Journal of Chemical Education, v. 57, n. 8, p. 541 -545, 1980.

[28] SÁ, G. F.; SANTA -CRUZ, P. A. Colorindo o invisível quando os átomos se somam. Ciência Hoje, v. 7, n. 38, p. 35-41, 1987.

[29] BLASSE, G.; GRABMAIER, B. C. Luminescente materials. Berlin: Springer, 1994.

[30] MAESTRO, P.; DOUGIER, P. Les terres rares dans les applications de la luminescence. L’áctulité Chimique, p. 15- 26, juin-juillet 1982.

[31] AUZEL, F. E. Proceedings. IEEE, v. 61, p. 758, 1973.

[32] GANEM, J.; DENNIS, W. M.; YEN, W. M. One-color sequential pumping of the 4f5d bands in pr-doped yttrium-aluminum-garnet. Journal of

CAPÍTULO II

Preparação e Caracterização dos Vidros

Teluritos

1- Introdução

Neste capítulo será descrita a preparação do vidros teluritos. Serão mostrados os resultados que levaram a escolha dos reagentes de partida e do material do cadinho utilizados. Foram preparados vidros teluritos nos sistemas (70-x)TeO2-xSnO2-20(K2O-Li2O)-10Nb2O5 e (70-x)TeO2-xGeO2-20(K2O-Li2

O)-10Nb2O5 e se escolheu uma composição vítrea adequada para a dopagem com

íons lantanídios para o estudo espectroscópico

2 - Síntese dos Vidros

2.1 - Produtos de partida

Para a síntese dos vidros foram utilizados compostos cuja pureza e procedência são indicadas abaixo:

TeO2 (3 N, Aldrich ) Nb2O5 (2 N, Aldrich) Li2CO3 (Mallinckrodt) K2CO3 (Synth) SnO2 (2N Aldrich) GeO2 (2 N, Aldrich). 2.2 - Escolha do cadinho

Durante a fusão é necessária a escolha adequada dos cadinhos, pois é sabido que um dos problemas experimentais relacionado à preparação de vidros teluritos envolve o ataque corrosivo aos cadinhos devido à característica altamente reativa do material fundido.
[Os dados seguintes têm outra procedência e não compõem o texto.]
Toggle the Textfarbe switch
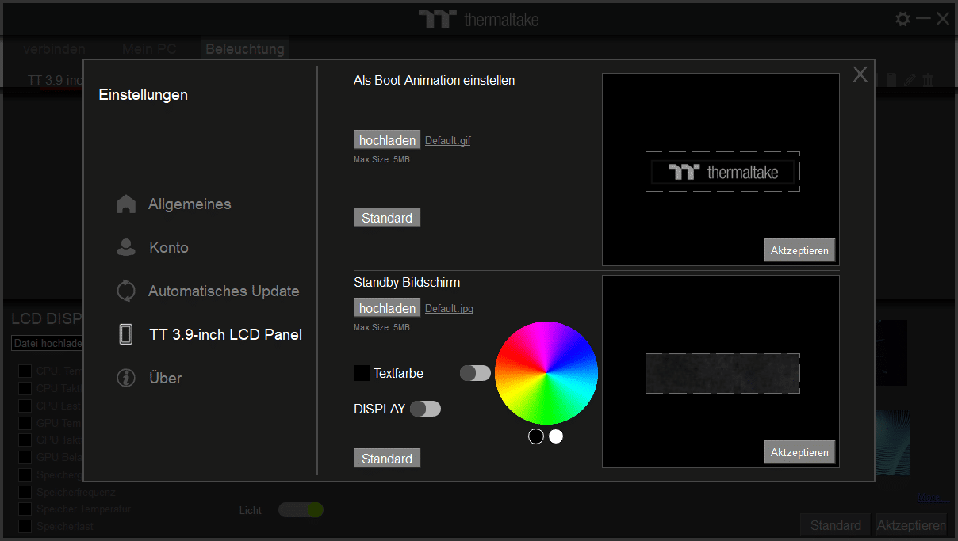The height and width of the screenshot is (541, 958). coord(475,373)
Stanworth, que foi um dos primeiros a estudar os vidros teluritos [1,2] acreditava que podia se obter um vidro de TeO2 puro. Hoje em dia, devido à

trabalhos mais recentes, sabe-se que isso não é possível. Originalmente os vidros eram fundidos em cadinhos de alumina, e nestes vidros foi encontrada uma porcentagem de alumínio dissolvido. Mais tarde, quando esse

experimento foi repetido utilizando um cadinho de ouro não se obteve um vidro. Bridge [3,4] relatou que uma pequena quantidade de Al2O3 (1,5%), foi

necessário para estabilizar o vidro de TeO2. Isto evidenciou que óxido de telúrio

puro não forma um vidro estável. Observa-se aqui a importância da escolha do cadinho na preparação dos vidros, pois a contaminação dos vidros teluritos pelo cadinho produz um vidro com mais componentes do que o desejado.

Neste trabalho, as fusões dos vidros foram realizadas em diferentes tipos de cadinhos: ZrO2, Al2O3, Pt e Au.
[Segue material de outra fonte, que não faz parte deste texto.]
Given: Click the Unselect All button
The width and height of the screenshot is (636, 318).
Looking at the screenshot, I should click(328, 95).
De uma maneira geral pode-se observar o comportamento do cadinho frente à fusão dos vidros teluritos e as características do vidro obtido:

ZrO2: o óxido de zircônio afeta a formação vítrea, a amostra obtida não é

homogênea e é cristalizada, além disso o cadinho é todo atacado.

Al2O3: obtém-se um vidro homogêneo, mas o alumínio incorpora-se ao

vidro. Isto pode ser confirmado pois observou-se pico de Al3+ no Espectro de Emissão de Raios x (dispersão de energia), que é apresentado na figura 2.1.

Au: obtém-se um vidro homogêneo, o cadinho não sofre nenhuma mudança visual e não foi observada perda de massa após sucessivas fusões.

Pt: não ocorre nenhuma reação visível, mas observou-se a perda de massa do cadinho após sucessivas fusões. A figura 2.2 apresenta o espectro de absorção para um mesmo vidro telurito fundido em cadinho de Au e em cadinho de Pt. O vidro fundido em cadinho de Pt apresenta um deslocamento da borda de absorção. Esses fatos indicam que partículas de Pt podem estar sendo dissolvidas no vidro.